I currently have a Cloud Function that is executing some asynchronous code. It is making a Get request to an Endpoint to retrieve some data and then it storing that data into a Cloud Storage. I have set up the Cloud Function to be triggered using Cloud Scheduler via HTTP. When I use the test option that Cloud Function has, everything works fine, but when I set up Cloud Scheduler to invoke the Cloud Function, it gets invoked more than once. I was able to tell by looking at the logs and it showing multiple execution id's and print statements I have in place. Does anyone know why the Cloud Scheduler is invoking more than once? I have the Max Retry Attempts set to 0. There is a portion in my code where I use asyncio's create_task and sleep in order to put make sure the tasks get put into the event loop to slow down the number of requests and I was wondering if this is causing Cloud Scheduler to do something unexpected?
async with aiohttp.ClientSession(headers=headers) as session:
tasks = []
for i in range(1, total_pages + 1):
tasks.append(asyncio.create_task(self.get_tasks(session=session,page=i)))

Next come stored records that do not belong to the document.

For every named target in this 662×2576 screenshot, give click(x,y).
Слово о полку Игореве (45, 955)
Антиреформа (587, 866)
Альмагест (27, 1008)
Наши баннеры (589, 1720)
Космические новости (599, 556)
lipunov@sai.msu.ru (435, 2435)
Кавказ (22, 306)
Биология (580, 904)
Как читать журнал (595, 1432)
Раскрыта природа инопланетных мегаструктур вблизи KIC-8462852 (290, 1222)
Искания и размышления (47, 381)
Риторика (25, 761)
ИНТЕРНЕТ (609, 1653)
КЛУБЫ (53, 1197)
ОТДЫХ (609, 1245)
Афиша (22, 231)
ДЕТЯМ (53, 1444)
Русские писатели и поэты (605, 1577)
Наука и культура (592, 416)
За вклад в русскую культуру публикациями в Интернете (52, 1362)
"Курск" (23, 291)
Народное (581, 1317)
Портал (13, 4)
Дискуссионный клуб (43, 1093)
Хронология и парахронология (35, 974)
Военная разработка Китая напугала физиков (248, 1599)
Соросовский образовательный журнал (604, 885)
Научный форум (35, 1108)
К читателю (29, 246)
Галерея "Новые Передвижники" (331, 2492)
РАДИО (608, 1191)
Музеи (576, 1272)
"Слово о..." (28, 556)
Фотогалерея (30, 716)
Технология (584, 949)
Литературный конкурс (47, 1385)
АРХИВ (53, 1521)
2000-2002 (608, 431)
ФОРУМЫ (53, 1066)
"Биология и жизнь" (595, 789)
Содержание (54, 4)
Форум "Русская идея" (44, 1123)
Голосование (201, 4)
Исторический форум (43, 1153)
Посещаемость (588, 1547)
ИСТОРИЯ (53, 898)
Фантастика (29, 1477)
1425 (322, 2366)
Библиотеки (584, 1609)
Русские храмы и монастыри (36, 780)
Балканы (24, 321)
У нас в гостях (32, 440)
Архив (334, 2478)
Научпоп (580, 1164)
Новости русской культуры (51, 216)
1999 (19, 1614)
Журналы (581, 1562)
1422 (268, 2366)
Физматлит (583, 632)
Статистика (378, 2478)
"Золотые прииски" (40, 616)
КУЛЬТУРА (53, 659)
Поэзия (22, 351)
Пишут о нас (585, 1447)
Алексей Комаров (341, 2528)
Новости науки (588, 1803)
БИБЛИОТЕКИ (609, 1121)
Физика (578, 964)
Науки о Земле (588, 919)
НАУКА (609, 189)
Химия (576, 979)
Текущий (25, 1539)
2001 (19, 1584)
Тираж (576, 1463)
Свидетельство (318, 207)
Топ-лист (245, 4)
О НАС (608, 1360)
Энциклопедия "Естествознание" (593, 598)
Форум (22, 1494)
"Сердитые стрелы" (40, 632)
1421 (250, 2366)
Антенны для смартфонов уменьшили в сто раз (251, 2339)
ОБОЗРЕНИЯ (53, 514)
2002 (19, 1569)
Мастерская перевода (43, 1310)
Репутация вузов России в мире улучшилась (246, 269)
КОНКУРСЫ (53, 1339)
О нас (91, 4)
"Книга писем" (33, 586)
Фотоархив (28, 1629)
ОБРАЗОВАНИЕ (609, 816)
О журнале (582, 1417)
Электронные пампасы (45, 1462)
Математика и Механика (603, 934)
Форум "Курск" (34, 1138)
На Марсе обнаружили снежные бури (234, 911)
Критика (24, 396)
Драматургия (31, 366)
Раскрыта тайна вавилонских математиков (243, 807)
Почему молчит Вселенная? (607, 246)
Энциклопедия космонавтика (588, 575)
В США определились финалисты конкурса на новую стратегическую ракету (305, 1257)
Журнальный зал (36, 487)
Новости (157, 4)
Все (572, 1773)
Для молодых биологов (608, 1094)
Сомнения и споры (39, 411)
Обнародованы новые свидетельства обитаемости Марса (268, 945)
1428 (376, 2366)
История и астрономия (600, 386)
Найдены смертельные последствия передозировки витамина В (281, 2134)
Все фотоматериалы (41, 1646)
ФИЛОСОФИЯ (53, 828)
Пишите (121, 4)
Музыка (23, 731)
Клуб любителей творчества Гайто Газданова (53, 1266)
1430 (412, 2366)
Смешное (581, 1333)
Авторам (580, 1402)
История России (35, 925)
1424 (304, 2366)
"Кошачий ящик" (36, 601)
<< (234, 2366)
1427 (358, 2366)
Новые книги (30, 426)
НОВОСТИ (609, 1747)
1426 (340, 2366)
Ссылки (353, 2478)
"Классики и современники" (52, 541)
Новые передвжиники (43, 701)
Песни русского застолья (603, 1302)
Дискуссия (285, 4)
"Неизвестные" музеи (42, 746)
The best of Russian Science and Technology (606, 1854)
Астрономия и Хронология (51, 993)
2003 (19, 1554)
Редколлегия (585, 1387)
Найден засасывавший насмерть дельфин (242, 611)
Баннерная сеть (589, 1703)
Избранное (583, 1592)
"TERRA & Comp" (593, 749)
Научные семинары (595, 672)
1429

await asyncio.sleep(delay_per_request)
For my particular case, when natively testing (using the test option cloud function has built-in) my Cloud Function was performing as expected. However, when I set up Cloud Scheduler to trigger the Cloud Function via a HTTP, it unexpectedly ran more than once. As #EdoAkse mentioned in original thread here my event with Cloud Scheduler was running more than once. My solution was to set up Pub/Sub topic that the Cloud Function subscribes to and that topic will trigger that Cloud Function. The Cloud Scheduler would then invoke that Pub/Sub Trigger. It is essentially how Google describes it in their docs.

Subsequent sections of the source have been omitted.